(Lines from a pointing dataset)
┏━━

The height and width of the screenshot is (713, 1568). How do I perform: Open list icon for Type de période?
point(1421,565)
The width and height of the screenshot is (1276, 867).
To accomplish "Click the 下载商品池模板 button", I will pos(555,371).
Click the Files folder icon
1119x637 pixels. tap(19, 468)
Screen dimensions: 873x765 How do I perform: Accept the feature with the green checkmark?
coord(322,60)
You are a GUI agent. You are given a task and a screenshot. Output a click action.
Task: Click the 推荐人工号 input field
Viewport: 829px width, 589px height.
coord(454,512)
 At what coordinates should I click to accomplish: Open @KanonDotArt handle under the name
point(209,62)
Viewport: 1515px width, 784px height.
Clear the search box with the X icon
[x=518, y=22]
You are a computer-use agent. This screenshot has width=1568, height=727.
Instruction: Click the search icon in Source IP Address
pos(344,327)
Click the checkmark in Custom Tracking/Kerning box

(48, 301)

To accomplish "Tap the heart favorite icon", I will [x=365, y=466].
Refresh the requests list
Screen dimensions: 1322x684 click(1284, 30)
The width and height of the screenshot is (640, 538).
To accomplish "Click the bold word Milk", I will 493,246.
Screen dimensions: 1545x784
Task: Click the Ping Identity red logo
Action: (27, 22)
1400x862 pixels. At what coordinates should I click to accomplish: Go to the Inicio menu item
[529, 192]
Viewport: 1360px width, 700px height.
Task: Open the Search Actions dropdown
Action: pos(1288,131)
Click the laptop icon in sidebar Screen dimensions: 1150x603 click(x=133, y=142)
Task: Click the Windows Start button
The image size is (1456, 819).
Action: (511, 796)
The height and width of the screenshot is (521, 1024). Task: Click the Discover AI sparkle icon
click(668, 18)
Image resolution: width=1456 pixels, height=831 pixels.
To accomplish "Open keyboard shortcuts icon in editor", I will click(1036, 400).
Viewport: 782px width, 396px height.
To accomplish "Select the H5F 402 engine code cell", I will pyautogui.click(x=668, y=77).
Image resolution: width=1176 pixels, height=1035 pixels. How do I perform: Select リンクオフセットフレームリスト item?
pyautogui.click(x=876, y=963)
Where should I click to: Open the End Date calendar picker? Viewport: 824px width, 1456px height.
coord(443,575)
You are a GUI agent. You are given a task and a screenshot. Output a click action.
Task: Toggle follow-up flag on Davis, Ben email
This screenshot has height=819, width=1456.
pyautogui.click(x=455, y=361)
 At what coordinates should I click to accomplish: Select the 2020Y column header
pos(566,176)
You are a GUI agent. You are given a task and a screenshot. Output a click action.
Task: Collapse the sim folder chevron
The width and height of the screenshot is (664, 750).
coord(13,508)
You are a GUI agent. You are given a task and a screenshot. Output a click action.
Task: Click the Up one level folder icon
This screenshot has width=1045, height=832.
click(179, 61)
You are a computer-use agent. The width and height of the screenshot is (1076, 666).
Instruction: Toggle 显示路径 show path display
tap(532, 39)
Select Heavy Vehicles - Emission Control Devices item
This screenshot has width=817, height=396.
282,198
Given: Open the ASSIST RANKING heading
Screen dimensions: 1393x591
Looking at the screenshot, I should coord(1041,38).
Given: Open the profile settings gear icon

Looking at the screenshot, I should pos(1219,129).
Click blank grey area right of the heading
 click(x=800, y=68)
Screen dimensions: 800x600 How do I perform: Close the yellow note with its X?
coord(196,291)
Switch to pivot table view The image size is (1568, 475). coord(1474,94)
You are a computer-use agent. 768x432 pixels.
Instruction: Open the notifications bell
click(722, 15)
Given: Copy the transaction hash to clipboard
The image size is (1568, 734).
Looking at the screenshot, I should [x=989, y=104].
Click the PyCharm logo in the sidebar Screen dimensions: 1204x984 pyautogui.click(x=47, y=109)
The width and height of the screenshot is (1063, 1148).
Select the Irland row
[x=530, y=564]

┗━━

> _AIM OF THE TASK_
Retype all of the lines above word for word, keeping their order.

> _IN RESPONSE_
The height and width of the screenshot is (713, 1568). How do I perform: Open list icon for Type de période?
point(1421,565)
The width and height of the screenshot is (1276, 867).
To accomplish "Click the 下载商品池模板 button", I will pos(555,371).
Click the Files folder icon
1119x637 pixels. tap(19, 468)
Screen dimensions: 873x765 How do I perform: Accept the feature with the green checkmark?
coord(322,60)
You are a GUI agent. You are given a task and a screenshot. Output a click action.
Task: Click the 推荐人工号 input field
Viewport: 829px width, 589px height.
coord(454,512)
 At what coordinates should I click to accomplish: Open @KanonDotArt handle under the name
point(209,62)
Viewport: 1515px width, 784px height.
Clear the search box with the X icon
[x=518, y=22]
You are a computer-use agent. This screenshot has width=1568, height=727.
Instruction: Click the search icon in Source IP Address
pos(344,327)
Click the checkmark in Custom Tracking/Kerning box

(48, 301)

To accomplish "Tap the heart favorite icon", I will [x=365, y=466].
Refresh the requests list
Screen dimensions: 1322x684 click(1284, 30)
The width and height of the screenshot is (640, 538).
To accomplish "Click the bold word Milk", I will 493,246.
Screen dimensions: 1545x784
Task: Click the Ping Identity red logo
Action: (27, 22)
1400x862 pixels. At what coordinates should I click to accomplish: Go to the Inicio menu item
[529, 192]
Viewport: 1360px width, 700px height.
Task: Open the Search Actions dropdown
Action: pos(1288,131)
Click the laptop icon in sidebar Screen dimensions: 1150x603 click(x=133, y=142)
Task: Click the Windows Start button
The image size is (1456, 819).
Action: (511, 796)
The height and width of the screenshot is (521, 1024). Task: Click the Discover AI sparkle icon
click(668, 18)
Image resolution: width=1456 pixels, height=831 pixels.
To accomplish "Open keyboard shortcuts icon in editor", I will click(1036, 400).
Viewport: 782px width, 396px height.
To accomplish "Select the H5F 402 engine code cell", I will pyautogui.click(x=668, y=77).
Image resolution: width=1176 pixels, height=1035 pixels. How do I perform: Select リンクオフセットフレームリスト item?
pyautogui.click(x=876, y=963)
Where should I click to: Open the End Date calendar picker? Viewport: 824px width, 1456px height.
coord(443,575)
You are a GUI agent. You are given a task and a screenshot. Output a click action.
Task: Toggle follow-up flag on Davis, Ben email
This screenshot has height=819, width=1456.
pyautogui.click(x=455, y=361)
 At what coordinates should I click to accomplish: Select the 2020Y column header
pos(566,176)
You are a GUI agent. You are given a task and a screenshot. Output a click action.
Task: Collapse the sim folder chevron
The width and height of the screenshot is (664, 750).
coord(13,508)
You are a GUI agent. You are given a task and a screenshot. Output a click action.
Task: Click the Up one level folder icon
This screenshot has width=1045, height=832.
click(179, 61)
You are a computer-use agent. The width and height of the screenshot is (1076, 666).
Instruction: Toggle 显示路径 show path display
tap(532, 39)
Select Heavy Vehicles - Emission Control Devices item
This screenshot has width=817, height=396.
282,198
Given: Open the ASSIST RANKING heading
Screen dimensions: 1393x591
Looking at the screenshot, I should coord(1041,38).
Given: Open the profile settings gear icon

Looking at the screenshot, I should pos(1219,129).
Click blank grey area right of the heading
 click(x=800, y=68)
Screen dimensions: 800x600 How do I perform: Close the yellow note with its X?
coord(196,291)
Switch to pivot table view The image size is (1568, 475). coord(1474,94)
You are a computer-use agent. 768x432 pixels.
Instruction: Open the notifications bell
click(722, 15)
Given: Copy the transaction hash to clipboard
The image size is (1568, 734).
Looking at the screenshot, I should [x=989, y=104].
Click the PyCharm logo in the sidebar Screen dimensions: 1204x984 pyautogui.click(x=47, y=109)
The width and height of the screenshot is (1063, 1148).
Select the Irland row
[x=530, y=564]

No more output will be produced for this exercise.